Esther Schipper is pleased to announce Ku Lak, Matti Braun's sixth solo exhibition with the gallery. The exhibition will include 16 works from a new series of silk paintings and approximately 25 new glass works, the latter presented on three circular plinths designed by the artist.
Matti Braun's practice is characterized by a constant negotiation between concrete references and general allusions, between poetic ephemerality and an uncanny sense of visceral immediacy. His work investigates the unexpected, often little known, effects of cross-cultural dynamics, making visible patterns of artistic migrations and cultural misrecognitions.
Since 2014 Matti Braun has developed silk works of seamless color gradations in brilliant pastels and subsequently in deeply saturated bright color combinations. The new silks-with their progressions of light and dark greys-constitute a culmination of this series. Braun returns to the limitations of a black and white color scheme explored in his early batiks but with the luxuriance of his recent series on smooth, finely woven silk.
The dye process used for Braun's paintings has its roots in the artist's investigation and appropriation of traditional techniques of textile production often used for religious or ritualistic purposes. While his earlier patola or batik series included references to the iconographic traces of their sources, later paintings do not. Initially executed on raw silk, these series included brightly colored passages or circular splashes that appear almost painterly and overtly reminiscent of post-painterly abstraction. The gradient silk paintings, now on smooth, finely woven silk panels used either a very reduced or an extremely saturated palette.
At the same time, the greyscale of this new series also obliquely refers to Braun's interest in concrete which he has incorporated in individual works and also in his exhibition architecture. In addition, the grey modulations may recall the coloring of black and white found photographs which have played an important role in the artist's practice.
While the reduced color scheme explored in Ku Lak highlights the tension between seriality and uniqueness, the works' apparent effortlessness and formal simplicity betray a process that seeks to exert a great amount of control but still entails uncontrollable outcomes. This dichotomy is further explored in the new series of glass works. The mouth-blown glass objects, produced in traditional glass foundries under the artist's supervision, play with their hybrid status as sculpture and product of craftsmanship and with the tension that has traditionally existed between these two areas of production - that of art and of crafts. The translucent objects recall eyes, and especially the protruding "bug" eyes found in popular representations of the exaggerated physiognomy of alien creatures. Each work is determined by unique properties of materiality and execution, with its final form, exact physical traits, and specific color only fully manifest once the glass has sufficiently cooled.
At the same time, Matti Braun's glass works also draw on a tightly woven web of references and associations characteristic of the artist's practice: an early glass work was used as prop in his staging of his play The Alien (based on the unrealized film project by Satyajit Ray, said to have inspired Steven Spielberg's film E.T.). On a material level, glass in effect is made from sand, another recurring element of Braun's exhibitions, and its color remains true: the color of a glass shard from thousands of years ago will not fade or discolor, just as the color of these sculptures by Matti Braun will last into the distant future, akin to time travelling visitors, out of the artist's control to determine their interpretation and fate.

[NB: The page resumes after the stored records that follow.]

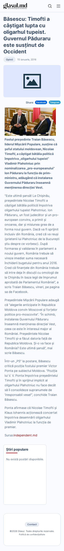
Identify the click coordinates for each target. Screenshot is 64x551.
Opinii (9, 59)
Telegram (54, 102)
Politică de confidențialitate (32, 534)
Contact (32, 524)
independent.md (25, 435)
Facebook (41, 102)
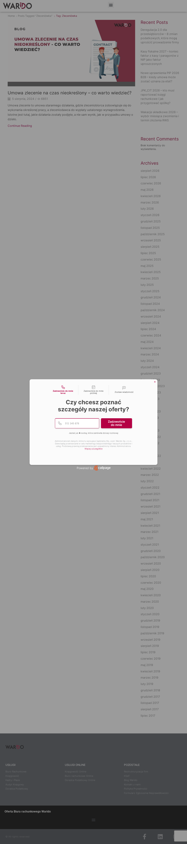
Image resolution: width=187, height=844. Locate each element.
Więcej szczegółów (94, 449)
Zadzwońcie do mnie (116, 423)
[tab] (63, 390)
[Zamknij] (155, 381)
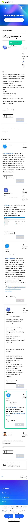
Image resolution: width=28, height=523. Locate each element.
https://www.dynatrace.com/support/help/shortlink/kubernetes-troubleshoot (15, 289)
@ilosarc (7, 205)
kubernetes (10, 110)
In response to (13, 197)
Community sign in (21, 8)
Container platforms (7, 30)
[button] (8, 516)
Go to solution (15, 43)
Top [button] (2, 476)
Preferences (14, 520)
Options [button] (26, 30)
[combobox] (14, 20)
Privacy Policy (5, 511)
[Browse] (6, 8)
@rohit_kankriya (8, 153)
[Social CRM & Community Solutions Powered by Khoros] (23, 477)
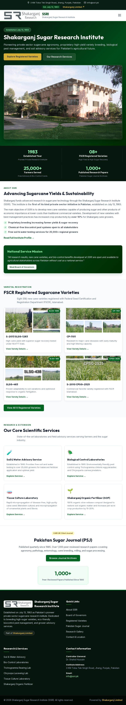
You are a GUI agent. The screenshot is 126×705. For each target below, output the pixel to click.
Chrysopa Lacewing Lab (16, 673)
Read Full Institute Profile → (19, 237)
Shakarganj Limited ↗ (73, 7)
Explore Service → (16, 476)
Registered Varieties (76, 620)
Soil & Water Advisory (15, 657)
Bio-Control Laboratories (16, 662)
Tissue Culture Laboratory (17, 678)
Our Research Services (59, 56)
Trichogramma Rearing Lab (17, 667)
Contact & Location (75, 637)
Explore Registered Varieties (22, 56)
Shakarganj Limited (22, 633)
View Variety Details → (17, 349)
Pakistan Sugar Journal (77, 626)
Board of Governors (76, 615)
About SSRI (71, 609)
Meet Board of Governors (22, 267)
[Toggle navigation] (119, 15)
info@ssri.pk (72, 676)
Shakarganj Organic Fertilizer (18, 684)
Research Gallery (74, 631)
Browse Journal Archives (63, 558)
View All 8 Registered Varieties (24, 407)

Matti Braun's projects are often organized around a specific example of appropriation, taking an elaborate web of interdisciplinary associations as point of departure. His new monograph, forthcoming from Snoeck in February 2020 and encompassing his artistic production of the last ten years, is paradigmatic of this approach, focusing on his ongoing engagement with the myriad interconnections of the work of Rabindranath Tagore, Vikram Sarabhai, Satyajit Ray, and Indian and Bengali science fiction. The underlying narrative logic of such conflations of historical, cultural and biographical references is not intended to explain the significance of individual art works but instead to demonstrate their polysemy. Braun's work is about the inability of objects to contain the meaning with which we burden them, drawing attention to the multiplicity of interpretations with which our personal and cultural histories imbue perception. The references are never illustrative or didactic but make visible an object's cultural trajectory and the mechanisms of cultural cross-pollination.